My family loves cookbooks; my late grandmother had an entire library of cookbooks that she collected over the years, and some of them made their way to me. She always had the right cookbook, and so I always love looking at them and discovering new things, even if I'm more of a "boil it! microwave it! whatever!" cook.

- Of course, the new cookbook is the internet, especially since there are some amazing foodbloggers out there. Not only does Karen have a bunch in her blogroll here on PeriodicStyle, but there's also the new BlogHer Food Blog search widget, where you can type in a recipe title or an ingredient and find something amazing to read and eat. Awesome.

- Last year, my brother and my two male cousins (both college students) received these cookbooks from my mom: A Man, A Can, A Plan or A Man, A Can, A Microwave. Besides the initial laugh of "oh, ha hah, cooking with a can and a microwave because I can't really cook anything without using can of microwave", they're put together by Men's Health magazine and actually look like something you'd want to eat. If you're trying to wean someone off of fast food and into the kitchen, this would be a good first step. (That said, I give everyone, dude or lady, full credit that they can definitely cook whatever they want if they put their mind to it.)

- The San Francisco area has the most amazing food and incredible restaurants, especially those that focus on local produce. I visited the girl & the fig in Sonoma a few weeks back and loved it, so I was excited to see the the girl & the fig cookbook in a cooking supply shop after leaving the restaurant. I didn't get a full look at the book, but I'm sure it's amazing. Another legendary restaurant in San Francisco is Greens, the vegetarian restaurant at Fort Mason. My mom gave me a copy of Everyday Greens, the most recent Greens cookbook, last year, and (again) while I haven't had the chance to make anything from it yet, the sandwiches and salads all sound delicious and incredibly realistic to make.

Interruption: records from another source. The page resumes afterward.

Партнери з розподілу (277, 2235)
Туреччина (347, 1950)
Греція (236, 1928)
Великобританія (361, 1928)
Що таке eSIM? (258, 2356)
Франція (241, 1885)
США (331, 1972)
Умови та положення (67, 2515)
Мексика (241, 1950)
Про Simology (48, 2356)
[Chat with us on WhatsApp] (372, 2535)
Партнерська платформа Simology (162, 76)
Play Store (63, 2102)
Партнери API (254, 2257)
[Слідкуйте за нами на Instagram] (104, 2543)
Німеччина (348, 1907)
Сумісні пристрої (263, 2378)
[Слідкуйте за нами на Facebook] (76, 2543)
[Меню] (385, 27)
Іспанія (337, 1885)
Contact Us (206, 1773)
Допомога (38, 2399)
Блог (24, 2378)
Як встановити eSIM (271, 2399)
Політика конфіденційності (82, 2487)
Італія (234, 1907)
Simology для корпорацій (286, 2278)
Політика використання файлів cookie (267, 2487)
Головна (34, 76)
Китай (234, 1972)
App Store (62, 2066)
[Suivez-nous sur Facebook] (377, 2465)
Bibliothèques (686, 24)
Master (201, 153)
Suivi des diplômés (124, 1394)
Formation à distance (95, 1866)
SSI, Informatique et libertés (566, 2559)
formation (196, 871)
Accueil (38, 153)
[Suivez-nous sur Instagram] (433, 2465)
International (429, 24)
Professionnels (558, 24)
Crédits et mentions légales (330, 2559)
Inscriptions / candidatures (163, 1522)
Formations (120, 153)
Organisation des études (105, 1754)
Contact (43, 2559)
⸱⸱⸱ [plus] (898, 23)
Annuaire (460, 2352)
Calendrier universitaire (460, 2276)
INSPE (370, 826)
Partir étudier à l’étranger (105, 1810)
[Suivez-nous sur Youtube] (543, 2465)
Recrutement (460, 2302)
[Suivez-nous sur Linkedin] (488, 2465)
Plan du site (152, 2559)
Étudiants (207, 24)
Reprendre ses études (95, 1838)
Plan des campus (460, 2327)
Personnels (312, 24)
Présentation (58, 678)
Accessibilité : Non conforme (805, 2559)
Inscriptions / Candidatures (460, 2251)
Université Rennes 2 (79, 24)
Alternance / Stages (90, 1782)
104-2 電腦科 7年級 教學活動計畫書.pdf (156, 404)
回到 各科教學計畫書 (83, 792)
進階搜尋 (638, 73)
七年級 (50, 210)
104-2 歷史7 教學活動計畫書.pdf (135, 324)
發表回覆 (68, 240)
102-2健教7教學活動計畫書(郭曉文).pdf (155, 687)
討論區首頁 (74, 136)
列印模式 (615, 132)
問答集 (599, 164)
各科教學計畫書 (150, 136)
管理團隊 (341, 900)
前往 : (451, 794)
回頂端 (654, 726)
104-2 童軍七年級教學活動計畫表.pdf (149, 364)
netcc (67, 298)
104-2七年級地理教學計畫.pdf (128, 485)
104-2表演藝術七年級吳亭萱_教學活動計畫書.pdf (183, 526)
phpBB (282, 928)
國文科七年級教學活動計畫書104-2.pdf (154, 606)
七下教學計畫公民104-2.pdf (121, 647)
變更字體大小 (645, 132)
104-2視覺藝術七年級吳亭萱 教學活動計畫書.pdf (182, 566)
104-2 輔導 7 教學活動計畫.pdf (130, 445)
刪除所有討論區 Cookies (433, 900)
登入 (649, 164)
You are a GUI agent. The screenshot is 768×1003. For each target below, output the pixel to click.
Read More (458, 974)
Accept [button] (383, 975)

- Maybe you have a little cook, or just the imagination of one. As a kid, I loved cookbooks that tied in to the stories I loved, whether it was fairy tales or the Boxcar Children. (How many hours did I spend pretending I lived in a boxcar? Many.) So while there's a whole range of childrens' stories cookbooks out there, two we particularly want to highlight are Roald Dahl's Revolting Recipes (highly recommended by Karen) and the Little House Cookbook featuring recipes from the Laura Ingalls Wilder canon for those of you who always wanted to eat a roasted pig tail or a bear's drumstick. (Related: Have you seen HalfPintIngalls on Twitter? Hilarious!)

- Finally, the final course is my weakness, desserts. From San Francisco's Citizen cake comes Demolition Desserts, head chef Elizabeth Falkner's guide to amazing desserts. Again, I haven't poured over this one yet, but the cupcakes at Citizen Cake are amazing. (Alas, Citizen Cupcake, the satellite location in Virgin Records, has closed!) And then, of course, there are the amazing Paris Sweets, a recipe book that collects recipes from the finest (and most famous) Paris bakeries. I popped "paris sweets" into the BlogHer Food Blog search and found this amazing-looking black and white cake, eclairs with lavender white chocolate mousse, opera cake, world peace cookies (chocolate with fleur de sel salt!), and punition cookies. Oooh.

- Not related to cookbooks: tea. Buy tea. Buy Mariage Freres tea (there are more varieties here, but I can vouch for Marco Polo) and a nice teapot and you will not go wrong. I promise you.

Kati:

Despite having cook in my job title, I don't actually cook that much when I'm off work. Why? Well, one of my main problems is I never seem to have all the ingredients and I have little desire to go out and procure foodstuffs to make things after work, when I can just go out and procure prepared food.

- Apparently Mark Bittman's cookbooks, How to Cook Everything and How to Cook Everything Vegetarian are amazing. Good to know!

- But what if you want to create your own recipes? Etsy has some adorable recipe cards, including these (kitties!) or these (bunnies! squirrels!) from BoyGirlParty and these from nutandbee.etsy.com.

- Need a spice rack? This one rotates and comes pre-filled with twenty different spices.